All of our fingerplates come with screws included – either pre-drill the hole or just use a screwdriver, depending on what you door is made of and the state of your muscles! And you can kick away with pleasure 

Photo credits: Don’t kick this door! by Tina

Door Hand-le!

Door Hand-leThis gorgeous door handle is a truly interactive experience! It comes from Naomi Thellier de Poncheville’s portfolio, and while it is definitely clever, we think one of its best aspects is the way it turns cleverness into a very visceral experience of feeling welcomed! Beautiful.

We often see the hand motif in older knockers, where a fist grasps the ring for you to knock with, and we also have seen various fist shaped knockers … which we imagine would feel a little like countering a punch in a martial arts class … or even a pub brawl. This hand-le has a lovely welcoming feel though. The hand is also very modern … much of the detail in the hand’s shaping would most likely not have been possible to recreate in the times where many of our knobs and knockers were made.

Although, to turn this knob, I’m sure you might still feel as if you were in a martial arts class … or perhaps back in primary school, giving ‘Chinese burns’!!

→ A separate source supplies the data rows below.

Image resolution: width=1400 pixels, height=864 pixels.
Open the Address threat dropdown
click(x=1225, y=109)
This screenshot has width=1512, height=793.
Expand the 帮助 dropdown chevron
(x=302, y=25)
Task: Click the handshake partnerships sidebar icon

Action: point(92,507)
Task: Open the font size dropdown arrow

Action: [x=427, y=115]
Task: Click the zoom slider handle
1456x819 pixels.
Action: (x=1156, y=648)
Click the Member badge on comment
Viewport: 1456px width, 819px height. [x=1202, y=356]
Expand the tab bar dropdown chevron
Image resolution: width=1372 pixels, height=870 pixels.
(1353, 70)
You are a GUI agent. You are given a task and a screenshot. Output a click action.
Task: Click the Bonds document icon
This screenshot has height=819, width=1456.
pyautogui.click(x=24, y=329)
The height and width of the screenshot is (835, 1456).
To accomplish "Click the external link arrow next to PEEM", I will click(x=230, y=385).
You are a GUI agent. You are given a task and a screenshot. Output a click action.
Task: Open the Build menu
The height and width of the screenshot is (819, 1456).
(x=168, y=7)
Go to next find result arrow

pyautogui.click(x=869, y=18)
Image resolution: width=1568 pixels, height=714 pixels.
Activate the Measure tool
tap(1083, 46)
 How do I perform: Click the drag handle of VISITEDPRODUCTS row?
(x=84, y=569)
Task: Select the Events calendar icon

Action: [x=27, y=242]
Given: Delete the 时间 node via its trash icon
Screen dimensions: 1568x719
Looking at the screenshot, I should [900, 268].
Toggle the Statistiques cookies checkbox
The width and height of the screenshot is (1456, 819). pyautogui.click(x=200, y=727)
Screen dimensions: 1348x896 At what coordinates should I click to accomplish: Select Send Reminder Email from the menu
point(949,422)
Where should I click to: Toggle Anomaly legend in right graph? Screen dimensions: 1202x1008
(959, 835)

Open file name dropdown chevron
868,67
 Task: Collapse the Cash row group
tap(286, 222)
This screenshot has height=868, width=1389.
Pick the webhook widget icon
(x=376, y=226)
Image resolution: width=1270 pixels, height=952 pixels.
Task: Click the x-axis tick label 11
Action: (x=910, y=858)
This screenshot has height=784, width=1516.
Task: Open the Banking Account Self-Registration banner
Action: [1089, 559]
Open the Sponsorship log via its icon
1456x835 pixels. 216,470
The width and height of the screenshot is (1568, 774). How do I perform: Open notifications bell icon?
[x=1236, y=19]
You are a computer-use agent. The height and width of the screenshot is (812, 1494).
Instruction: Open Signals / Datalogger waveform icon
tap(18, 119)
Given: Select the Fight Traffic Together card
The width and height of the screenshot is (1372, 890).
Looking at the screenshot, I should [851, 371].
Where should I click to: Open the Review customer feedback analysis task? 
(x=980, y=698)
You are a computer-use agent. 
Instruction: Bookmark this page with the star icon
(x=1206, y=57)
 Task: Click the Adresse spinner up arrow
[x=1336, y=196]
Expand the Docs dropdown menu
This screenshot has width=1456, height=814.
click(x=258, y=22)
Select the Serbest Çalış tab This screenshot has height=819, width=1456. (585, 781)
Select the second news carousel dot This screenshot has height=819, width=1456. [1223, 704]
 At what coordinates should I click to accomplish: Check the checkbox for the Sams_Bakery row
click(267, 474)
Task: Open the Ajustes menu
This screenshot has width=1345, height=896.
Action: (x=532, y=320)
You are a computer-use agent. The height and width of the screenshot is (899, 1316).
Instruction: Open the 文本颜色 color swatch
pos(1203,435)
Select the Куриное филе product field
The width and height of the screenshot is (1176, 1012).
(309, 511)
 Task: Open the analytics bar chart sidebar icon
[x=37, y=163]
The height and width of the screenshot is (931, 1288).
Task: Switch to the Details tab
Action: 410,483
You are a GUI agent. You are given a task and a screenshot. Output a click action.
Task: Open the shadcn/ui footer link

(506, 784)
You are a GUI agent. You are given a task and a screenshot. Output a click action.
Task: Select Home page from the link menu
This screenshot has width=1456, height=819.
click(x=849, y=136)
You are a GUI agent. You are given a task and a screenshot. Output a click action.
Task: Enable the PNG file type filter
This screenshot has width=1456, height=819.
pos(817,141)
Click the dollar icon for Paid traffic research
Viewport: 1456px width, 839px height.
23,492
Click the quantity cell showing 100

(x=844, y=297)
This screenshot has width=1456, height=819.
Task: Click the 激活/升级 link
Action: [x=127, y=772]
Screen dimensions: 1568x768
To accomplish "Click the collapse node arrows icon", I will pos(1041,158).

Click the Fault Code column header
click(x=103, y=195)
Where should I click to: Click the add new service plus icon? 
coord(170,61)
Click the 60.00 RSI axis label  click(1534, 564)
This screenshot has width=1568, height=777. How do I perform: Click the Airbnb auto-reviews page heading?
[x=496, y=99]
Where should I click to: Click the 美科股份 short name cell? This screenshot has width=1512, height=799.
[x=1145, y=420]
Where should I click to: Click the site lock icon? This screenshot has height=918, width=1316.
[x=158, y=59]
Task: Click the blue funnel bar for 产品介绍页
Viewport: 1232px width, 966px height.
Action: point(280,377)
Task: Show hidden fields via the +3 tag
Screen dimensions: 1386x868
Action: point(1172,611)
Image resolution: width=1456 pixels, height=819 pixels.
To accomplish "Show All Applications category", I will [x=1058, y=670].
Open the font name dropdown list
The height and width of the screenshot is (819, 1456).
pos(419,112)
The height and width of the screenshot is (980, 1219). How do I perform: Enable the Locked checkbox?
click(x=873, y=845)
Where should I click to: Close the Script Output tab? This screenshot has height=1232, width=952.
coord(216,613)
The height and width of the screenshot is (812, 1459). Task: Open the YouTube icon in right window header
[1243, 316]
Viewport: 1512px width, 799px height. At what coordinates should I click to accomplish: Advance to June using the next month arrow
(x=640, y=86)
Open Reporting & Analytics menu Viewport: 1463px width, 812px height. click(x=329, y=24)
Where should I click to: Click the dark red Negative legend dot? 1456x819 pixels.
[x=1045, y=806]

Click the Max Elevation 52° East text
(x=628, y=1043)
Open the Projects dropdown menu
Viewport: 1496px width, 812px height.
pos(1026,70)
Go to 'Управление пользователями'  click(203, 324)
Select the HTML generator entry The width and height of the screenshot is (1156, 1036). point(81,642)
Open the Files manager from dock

Photo credits: Naomi Thellier de Poncheville

Door Knobs – Fully Sick Dude!

Stop the spread of germs!If you needed yet another reason to go for the beautiful softness of patinated brass in your door furniture, here it is! We’ve already looked at how brass is naturally bactericidal, without having any resins, coatings or anything else applied to it. And we also know (from the foot pull post!) exactly how icky door knobs that aren’t in your own home can be.

Well, courtesy of an American news service, we are reminded that if somebody with the flu covers up a cough or sneeze with their hand, exactly like they are supposed to for good hygiene (when there aren’t any tissues handy), but then needs to open a door immediately afterwards, that door knob becomes a little flu heaven. Flu germs are one of those that can survive for a time at room temperature, and if they have little droplets of liquid (mmmm!) to live in, then you basically need to wait until other people have wiped the door knob clean with their clean hands to not have microscopic flu monsters running around on your skin.

While brass door knobs help with this issue, we are still working on converting the world! In the meantime, medical staff advise the same thing that work safety posters all over the world do – unless you have just washed your hands, you should consider them dirty. This means that if you clean your hands before you eat and even before you touch your face, you should be fairly safe from infecting yourself with the flu. Then if you clean your hands after coughing or sneezing (better yet, sneeze into a tissue and then clean them), and also after going to the bathroom, and eating, you can also protect other people from getting the flu … a flu which, if you pass it on, may eventually come back to haunt you!